- King Arthur Park King Arthur Park
- Coordinates: 45°39′58″N 111°07′28″W﻿ / ﻿45.66611°N 111.12444°W
- Country: United States
- State: Montana
- County: Gallatin

Area
- • Total: 0.47 sq mi (1.21 km^{2})
- • Land: 0.46 sq mi (1.20 km^{2})
- • Water: 0.0039 sq mi (0.01 km^{2})
- Elevation: 4,843 ft (1,476 m)

Population (2020)
- • Total: 1,549
- • Density: 3,348.2/sq mi (1,292.74/km^{2})
- Time zone: UTC-7 (Mountain (MST))
- • Summer (DST): UTC-6 (MDT)
- Area code: 406
- FIPS code: 30-40685
- GNIS feature ID: 2583820

= King Arthur Park, Montana =

King Arthur Park is a census-designated place (CDP) and trailer park in Gallatin County, Montana, United States. As of the 2020 census, King Arthur Park had a population of 1,549.

== History ==

=== Tenants' strike ===
In 2025, the prospect of the trailer park being sold, potentially to a private equity firm, led to residents forming a tenants' union. Residents feared that a sale to private equity would lead to steep rent increases. On May Day in 2026, tenants began a rent strike following a rent increase which park owners declined to discuss with the tenants' union. The park's landlord promised evictions in response.

==Demographics==

Historical population
| Census | Pop. | Note | %± |
| 2020 | 1,549 |  | — |
U.S. Decennial Census

===2020 census===

As of the 2020 census, King Arthur Park had a population of 1,549. The median age was 30.9 years. 23.0% of residents were under the age of 18 and 9.3% of residents were 65 years of age or older. For every 100 females there were 104.9 males, and for every 100 females age 18 and over there were 103.2 males age 18 and over.
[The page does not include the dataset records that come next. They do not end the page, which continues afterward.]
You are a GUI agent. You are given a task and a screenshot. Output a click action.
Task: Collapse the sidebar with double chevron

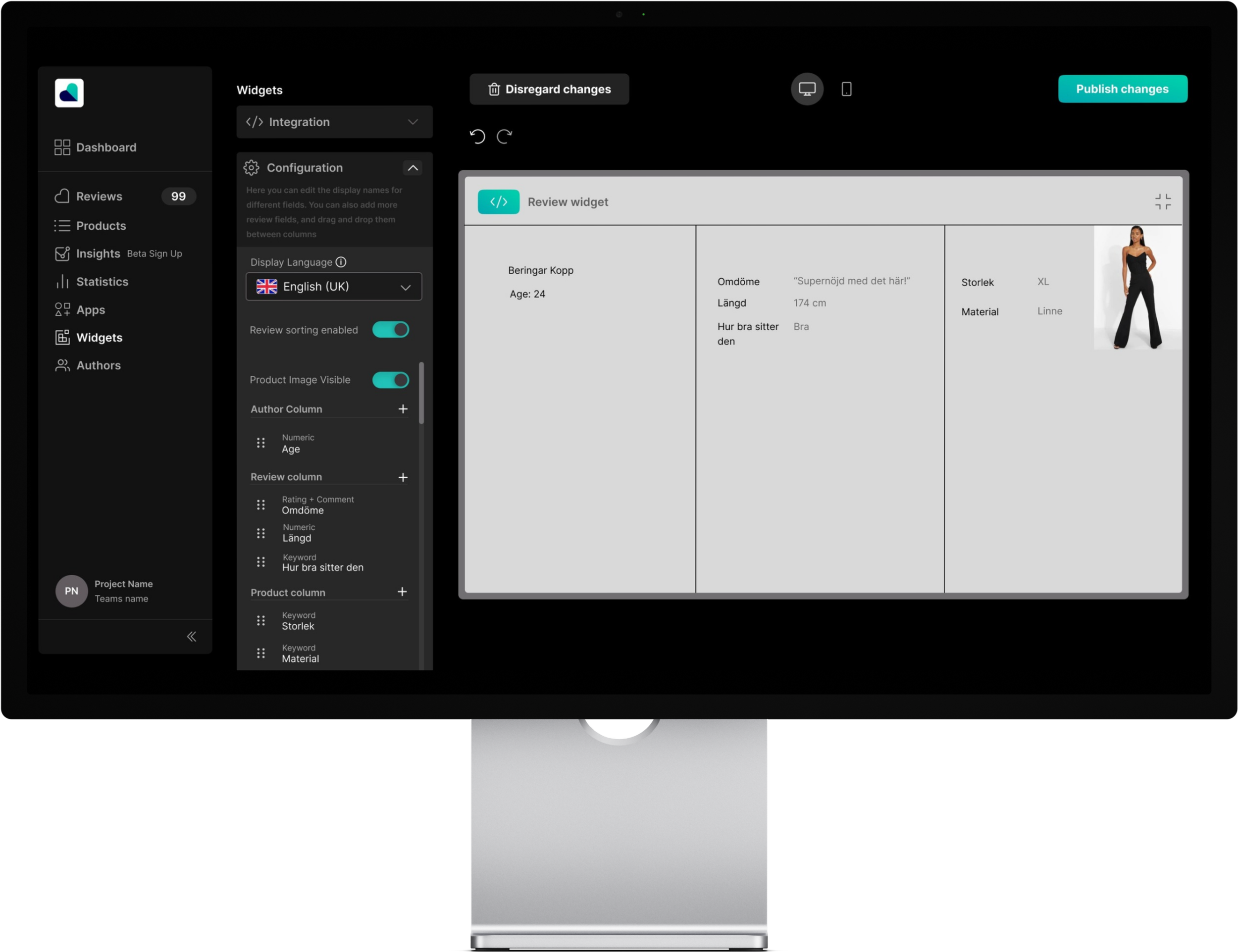click(192, 636)
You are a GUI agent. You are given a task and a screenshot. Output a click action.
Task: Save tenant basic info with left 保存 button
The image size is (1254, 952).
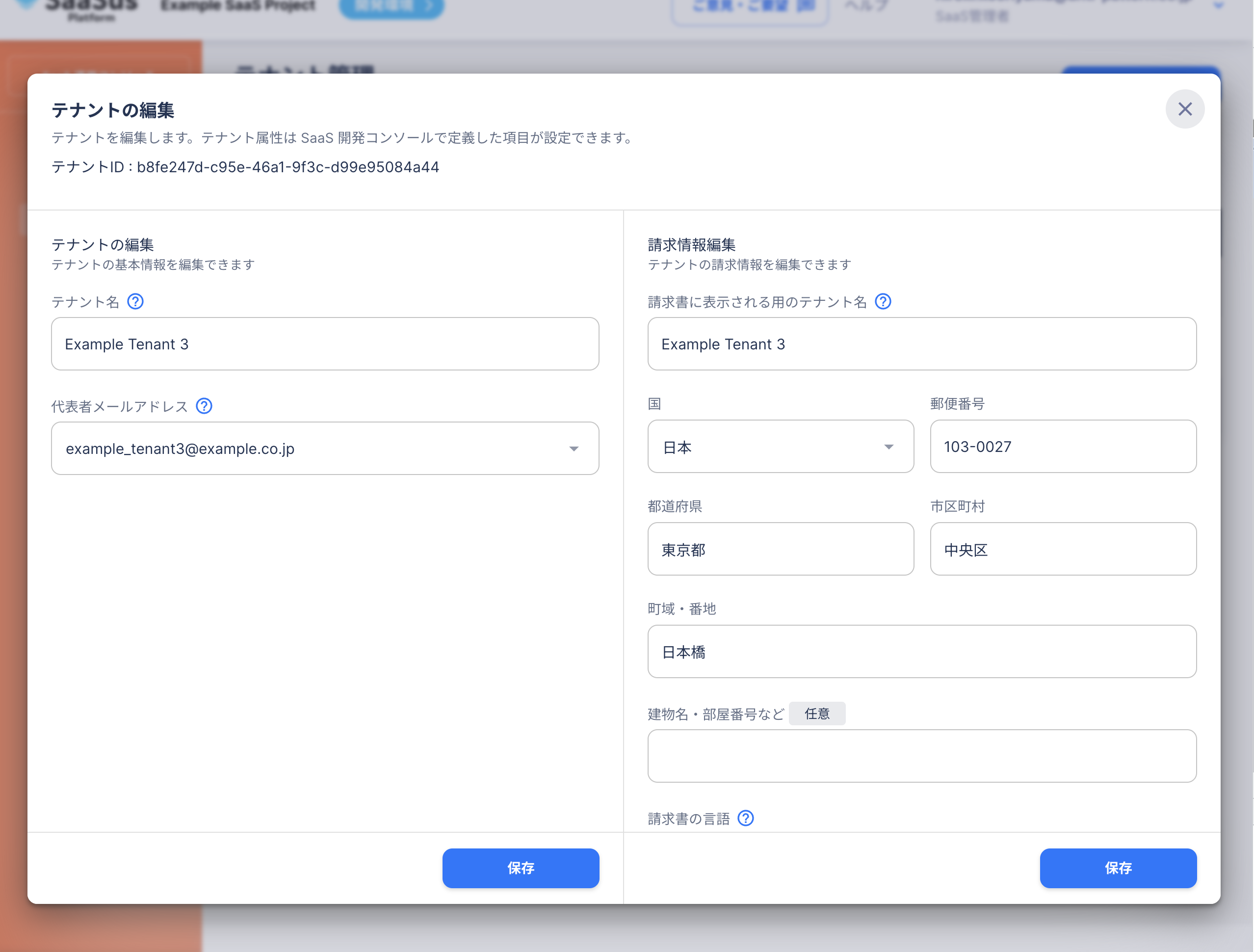(x=520, y=868)
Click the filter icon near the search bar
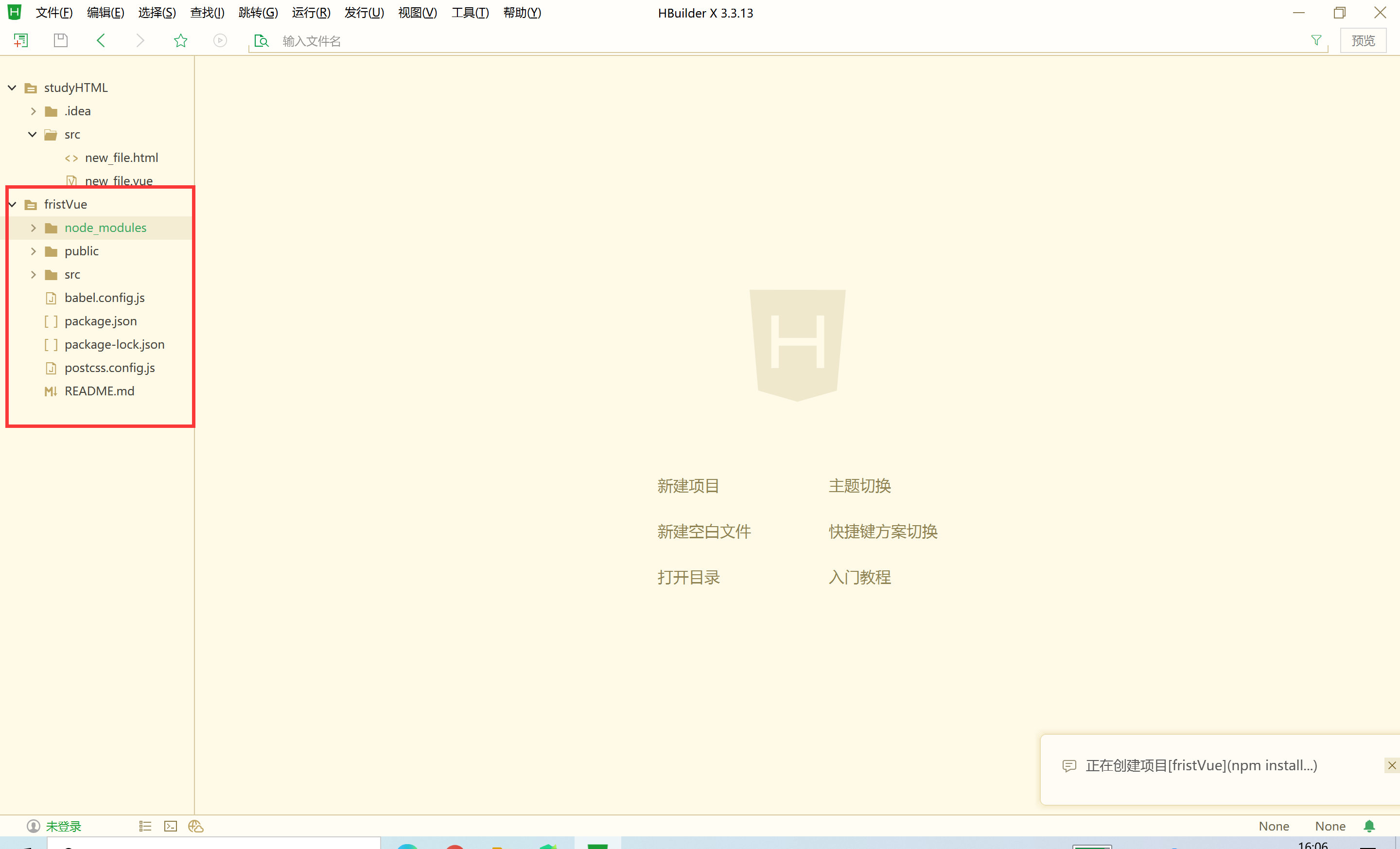Screen dimensions: 1400x849 (1316, 40)
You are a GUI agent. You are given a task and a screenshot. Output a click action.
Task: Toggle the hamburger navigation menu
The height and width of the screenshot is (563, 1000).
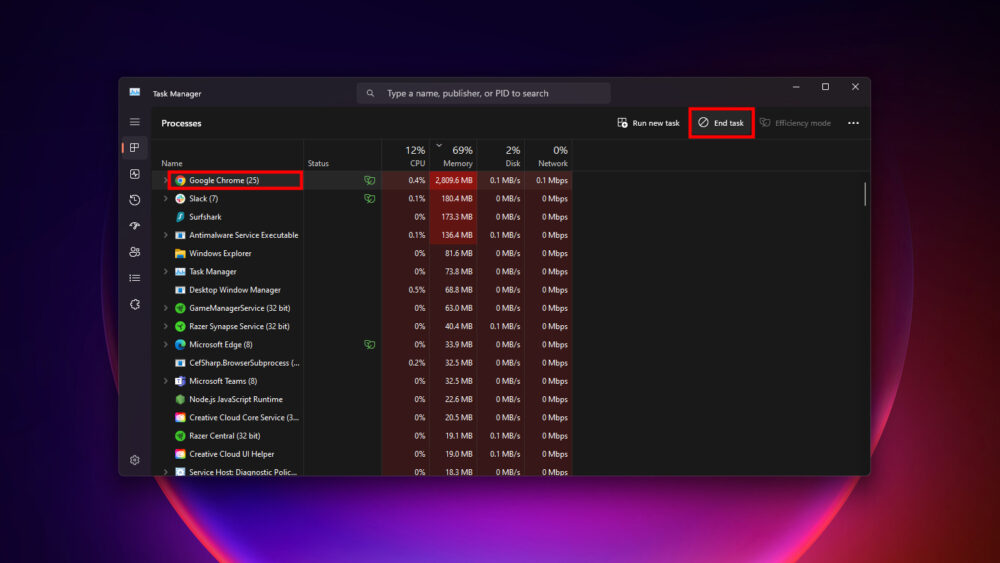click(x=135, y=122)
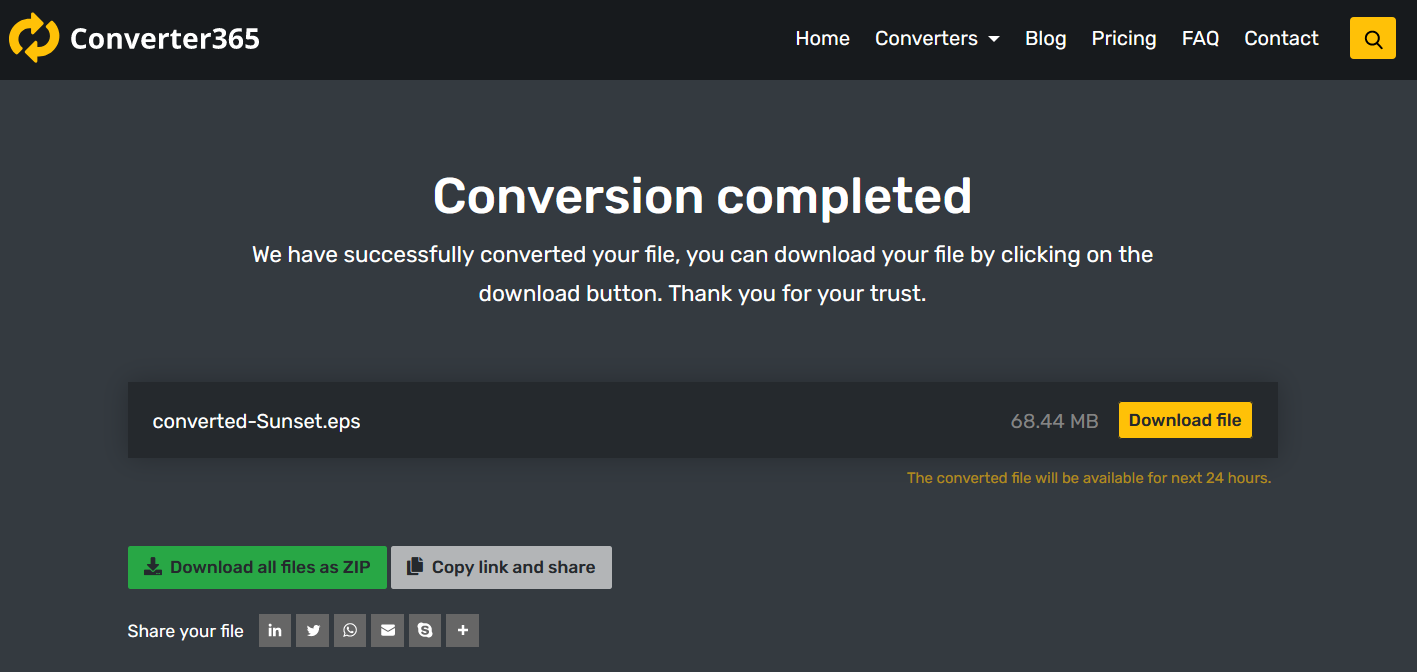Share the file via the Twitter icon

[313, 631]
100.0% of residents lived in urban areas, while 0.0% lived in rural areas.

There were 602 households in King Arthur Park, of which 34.7% had children under the age of 18 living in them. Of all households, 44.4% were married-couple households, 21.9% were households with a male householder and no spouse or partner present, and 24.8% were households with a female householder and no spouse or partner present. About 30.0% of all households were made up of individuals and 8.6% had someone living alone who was 65 years of age or older.

There were 637 housing units, of which 5.5% were vacant. The homeowner vacancy rate was 2.3% and the rental vacancy rate was 2.6%.

Racial composition as of the 2020 census
| Race | Number | Percent |
|---|---|---|
| White | 1,369 | 88.4% |
| Black or African American | 1 | 0.1% |
| American Indian and Alaska Native | 14 | 0.9% |
| Asian | 32 | 2.1% |
| Native Hawaiian and Other Pacific Islander | 0 | 0.0% |
| Some other race | 39 | 2.5% |
| Two or more races | 94 | 6.1% |
| Hispanic or Latino (of any race) | 96 | 6.2% |

==Education==
The CDP is in Bozeman Elementary School District and Bozeman High School District. The Bozeman elementary and high school districts are both a part of Bozeman Public Schools.